> Direction
Duplicate everything in the passage on classroom stations from "Before we go" down to "ownership of that.", leaving every word and mark unchanged.

The last thing I’ll mention here is that often times students were crunched for time.  And in any given year when we did stations for the first few times, it took students some time to really get used to the hustle and bustle.  But here’s why I didn't mind this.  It forced them to work smarter not harder.  I would often remind them that if I give you 10 questions or prompts to work through in one station, but you’ve totally mastered it by questions 6 or 7, that’s fantastic!  Just make sure that is actually the case by checking the key, discussing it with your team, and clearly conveying your understanding to me.  The point of these stations is NOT to complete all the things, because it certainly is not for me to grade all the things, which I didn't - NOPE, I did not grade station work.  More so, the point is to get students through the content in manageable chunks so they both see their progress and don’t waste time.  I’m not about rushing through topics for rushing’s sake, but why spend more time on something than is necessary?

Advantages of Stations in the Classroom

For more information on stations and a clear, visual tutorial on how to implement them, I have an exclusive video just for those on my email list - once you’re on the list, we are like teacher buddies, so I treat you as such and make sure I bring added value for you.  So be sure to click on that link in the show notes, fill out your information on the website and I'll send you that tutorial video, along with a couple other tutorials that I think you'll find valuable.

Before we go though, I want to remind you of the advantages of stations that I not only  found in my classroom but think you will see in yours as well. 

  1. Students took the reins a bit more simply because I wasn't at the front of the room.  Instead I was working, walking, and answering questions around the room.  It's as if they somehow knew the responsibility of learning was on them, and most of them took great ownership of that.
  2. When I noticed common questions or difficulties I would tie that into directions for the next class, but would also stop the entire class to clarify a quick point so as to preserve the stations’ efficiency (and effectiveness) for the current class.

> Material provided
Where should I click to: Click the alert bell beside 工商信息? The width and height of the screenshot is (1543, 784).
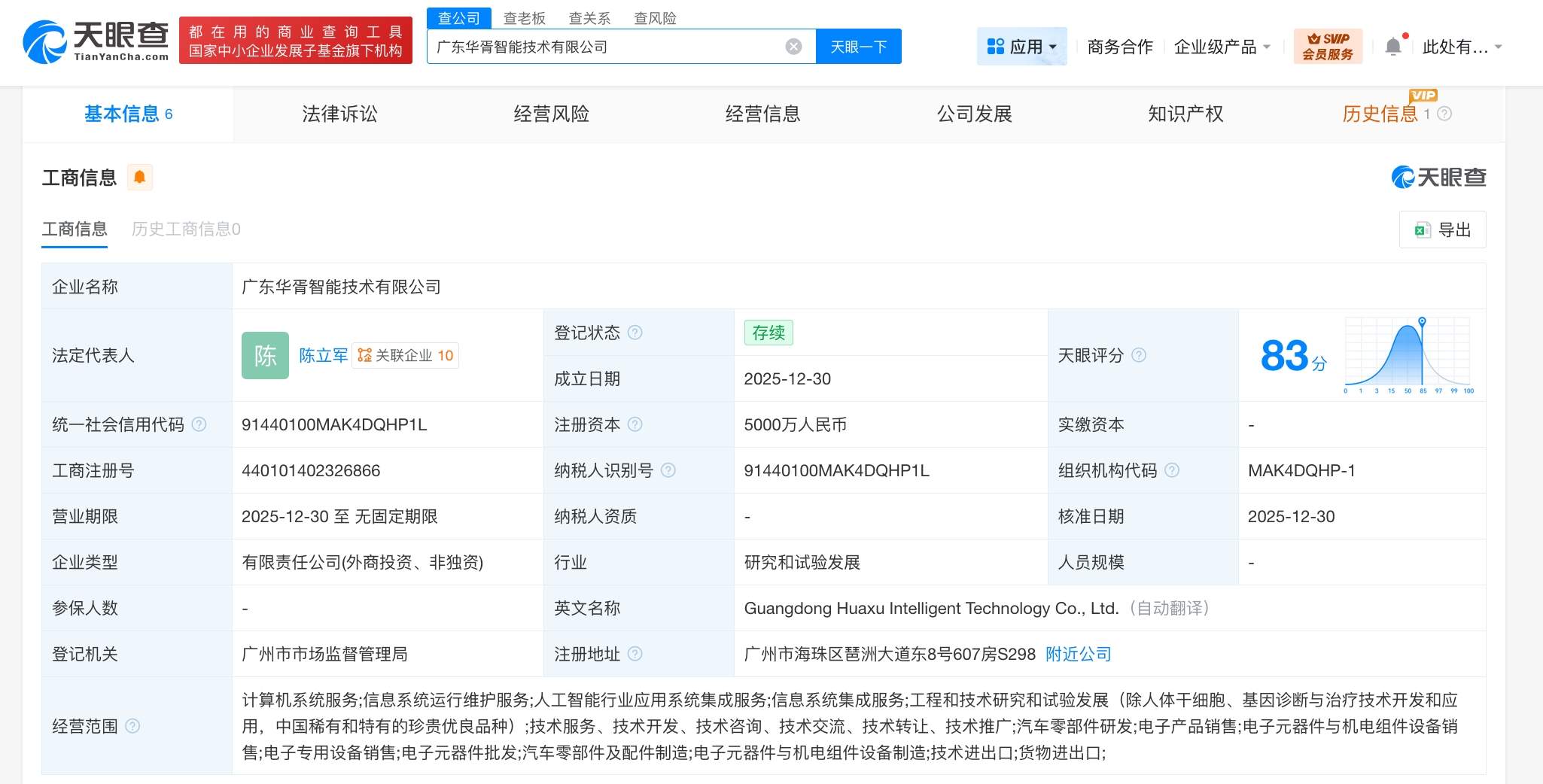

> Full output
Before we go though, I want to remind you of the advantages of stations that I not only  found in my classroom but think you will see in yours as well. 

  1. Students took the reins a bit more simply because I wasn't at the front of the room.  Instead I was working, walking, and answering questions around the room.  It's as if they somehow knew the responsibility of learning was on them, and most of them took great ownership of that.